互斥锁与自旋锁

负有成见

2023-10-09

Golang, Pkg

在现实生活中，锁的作用无非是将物品关起来，防止被他人进入等。而在程序中锁的概念也是如此，当同一个内存地址被同时访问时，会造成数据竞争，意思是不知道当前变量被谁所操作，所以引入了锁的概念，当有人来访问时，对此变量加上一把锁来防止其他对象对其访问，这样才会更安全的使用变量做操作。现实中锁的种类有多种，比如物理锁、指纹锁等。在程序中亦是如此，这里大类氛围两种，互斥锁和自旋锁。

1. 数据竞争(Data Race)^3

Data Race 又称 Race Condition。它旨在描述一个系统或者进程的输出依赖于不受控制的事件出现顺序或者出现时机。此词源自于两个信号试着彼此竞争，来影响谁先输出。

计算机为了提高性能，出现了多线程和多进程，增加了执行并行能力，但是在保持数据一致上就需要外力来维持。而造成这一原因的就是数据竞争，多个执行者对一个事物的操作。
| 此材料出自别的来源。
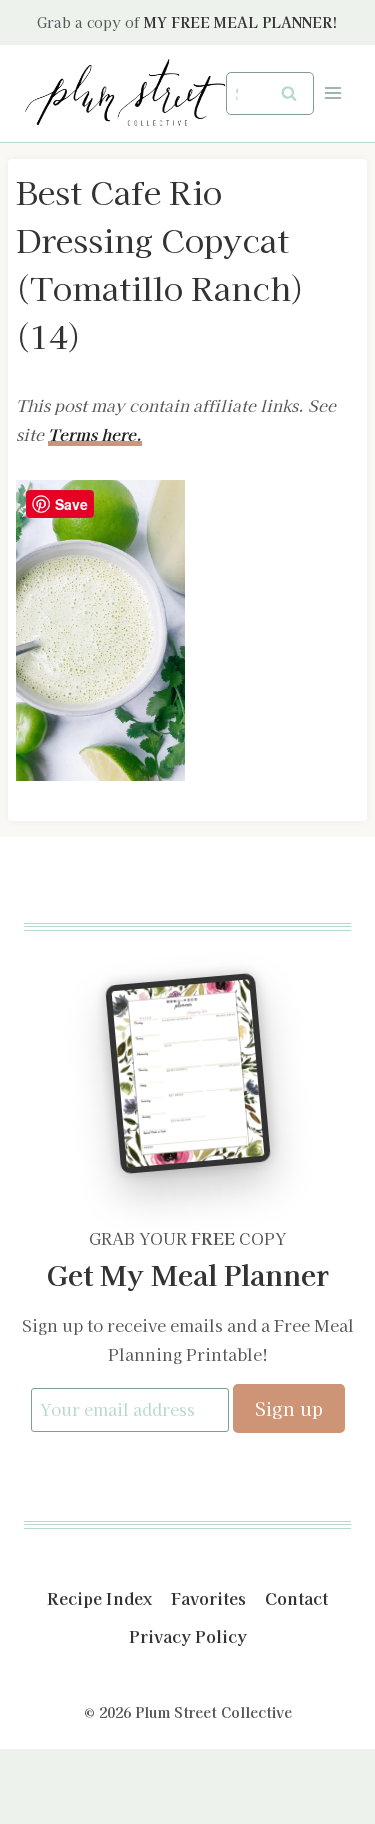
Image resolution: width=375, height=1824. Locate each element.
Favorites (208, 1598)
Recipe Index (99, 1598)
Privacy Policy (188, 1636)
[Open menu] (332, 93)
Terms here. (95, 434)
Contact (296, 1598)
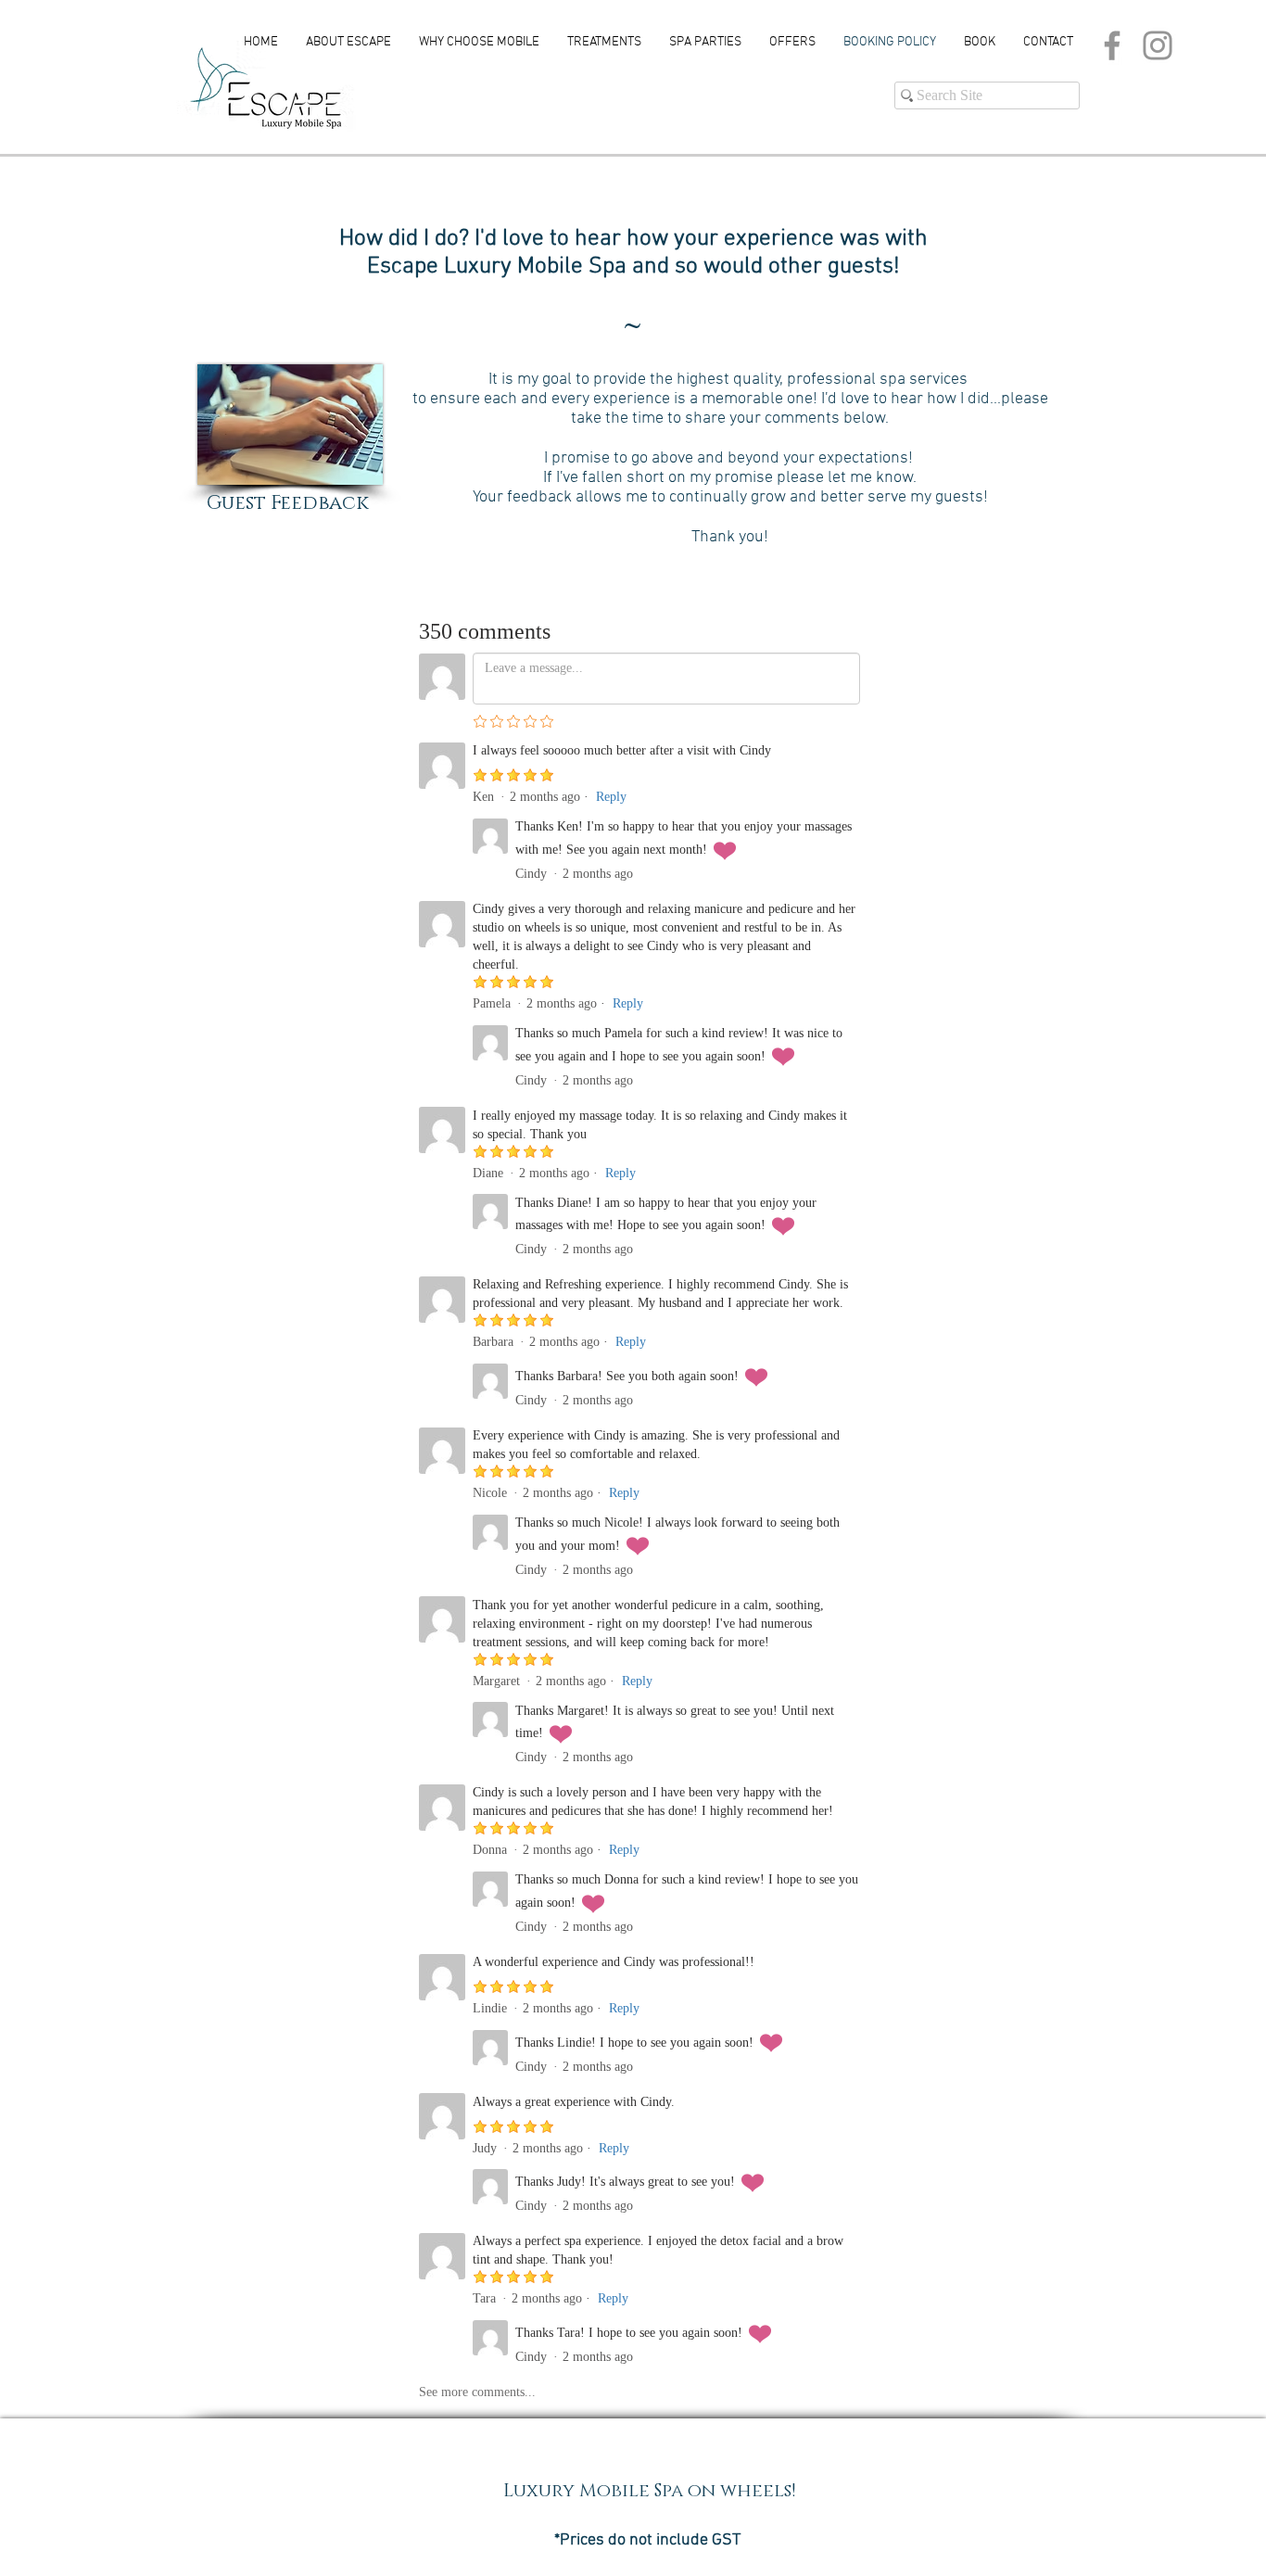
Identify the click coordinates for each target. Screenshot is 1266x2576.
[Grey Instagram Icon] (1157, 45)
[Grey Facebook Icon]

最为常见的例子是在银行存取款，如果付款存在多个交易时较为容易出现这类问题。

事例

如果你银行卡中有余额 1000 元，当你同时购买两个售价分别是 100 和 200 元的商品时，在银行账户中的操作可能是这样的

1000 -100 = 900 // 购买 100 元商品时扣款
900 - 200 = 700 // 购买成功第一个商品后，扣款 200 元商品
1000 - 200 = 800 // 购买 200 元善品时扣款

余额可能是这三种，因为在同时付款的时候，你不知道哪个扣款是先处理操作。所以会出现上述情况，按理说付款完成后余额剩余 700 才是正确的，但是为什么会出现这种情况，是因为出现了数据竞争，但进行扣款操作时候，两者都拿到了总额为 1000 的进行扣除，其中有一方肯定错误的扣除处理。

# 使用Golang实现
package main

import (
	"fmt"
	"sync"
)

// 余额
var Balance uint = 1000

// wg
var wg sync.WaitGroup

// 消费行为
func consume(money uint) uint {
	defer wg.Done()
	Balance -= money
	return Balance
}

func do() {
	defer wg.Wait()
	goods := [2]uint{100, 200}
	// 同时有两款交易进行中
	for i := range goods {
		wg.Add(1)
		go func(i int) {
			fmt.Printf("Current balance is: %v\n", consume(goods[i]))
		}(i)
	}
}

运行函数do(),得到输出为：

1 2	Current balance is: 800 Current balance is: 900

由此可得出这个结果是错误的，那么如何保证结果的正确性呢，那就对余额加上一把锁。

2. 互斥锁(Mutex)

**互斥锁^1**（英语：Mutual exclusion，缩写 Mutex）是一种用于多线程编程中，防止两条线程同时对同一公共资源（比如全局变量）进行读写的机制。该目的通过将代码切片成一个一个的临界区域（critical section）达成。临界区域指的是一块对公共资源进行访问的代码，并非一种机制或是算法。一个程序、进程、线程可以拥有多个临界区域，但是并不一定会应用互斥锁。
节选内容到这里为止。